For assembling and baking Kunafa :-
- Preheat your oven at 180 °C , grease your muffin tray with butter.
- Take the kunafa dough in a bowl, add half cup of milk to it. Dough should hold together when pressing with your hands like wet sand.
- Then press and cover the bottom and sides of the greased muffin tin with the prepared dough.Not very thick layer , but it shoudn’t be too thin either.
- Add 2 to 3 small cubes of mozzarella cheese, then top it with 2 tea spoon of prepared cream filling and again top it with few cubes of mozzarella cheese again.
- On top of that cover with little kunafa dough again.
- Brush the top with melted butter.
- Bake for about 25 to 30 minutes or until golden color.
- Take out from the oven, demould the kunafa and pour the prepared sugar syrup on top of it.
- Garnish with crushed pistachios and serve hot with a cup of black tea or coffee.
Tips & Tricks :-
- You can prepare dough,cream and syrup in advance.
- You can also assemble and freeze the kunafa, just bake before you serve.
- Akawi cheese can also be used instead of mozzarella.

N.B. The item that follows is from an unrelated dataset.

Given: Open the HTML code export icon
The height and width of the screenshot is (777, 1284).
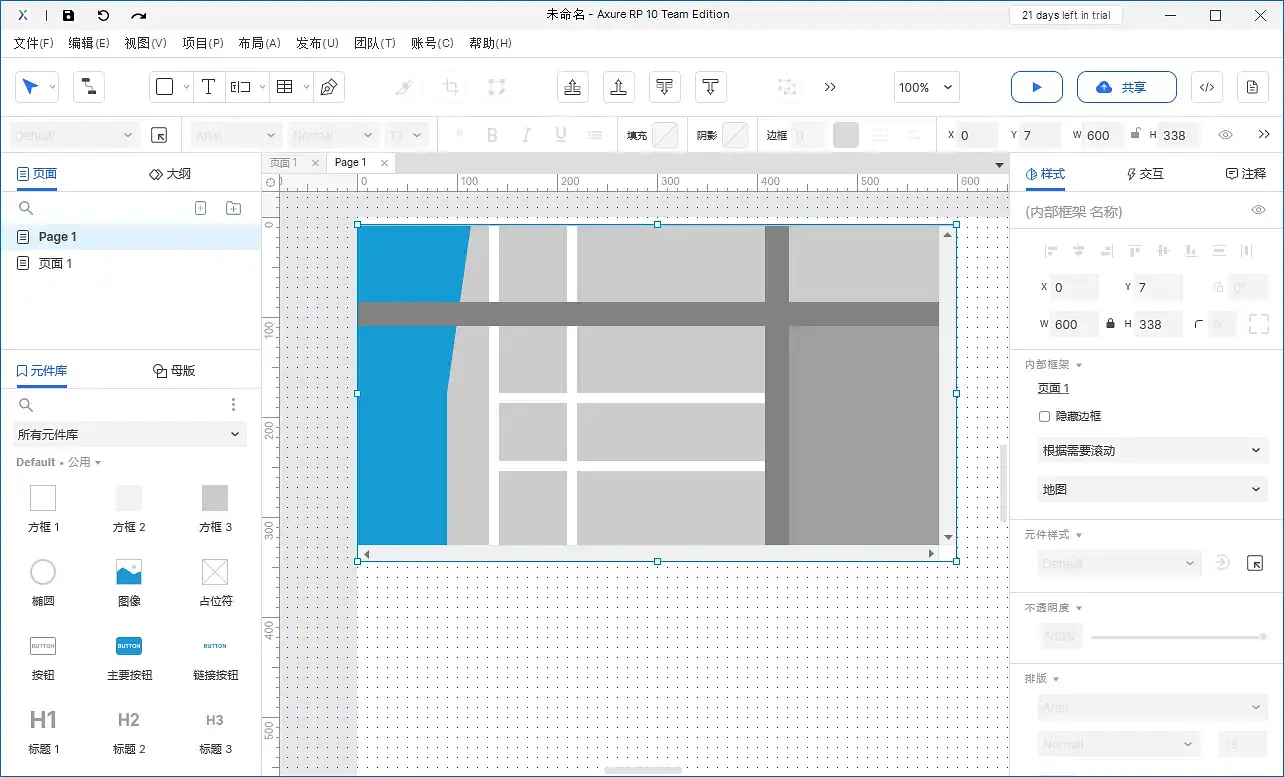Looking at the screenshot, I should (x=1206, y=87).
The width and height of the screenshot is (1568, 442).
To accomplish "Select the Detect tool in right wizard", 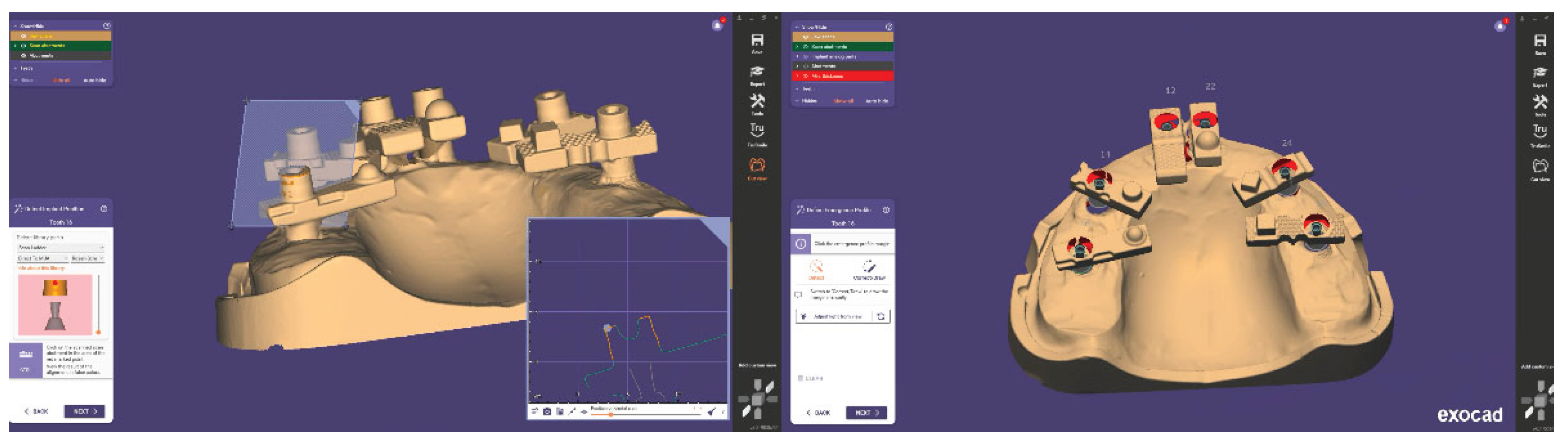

Ricotta cheese or freshly made cottage cheese can also be used, make sure cottage cheese doesn’t taste more tangy if using it.
- You can also make kunafa either with cheese or cream alone, its up to your personal preference.
- If you are not a fan of flower fragrance, completely opt out the rose-water and orange blossom water and can also be substitute with vanilla extract. But rose water and orange blossom water gives the authentic taste.
- I added mozzarella cheese with and without soaking in water, both the way we liked it.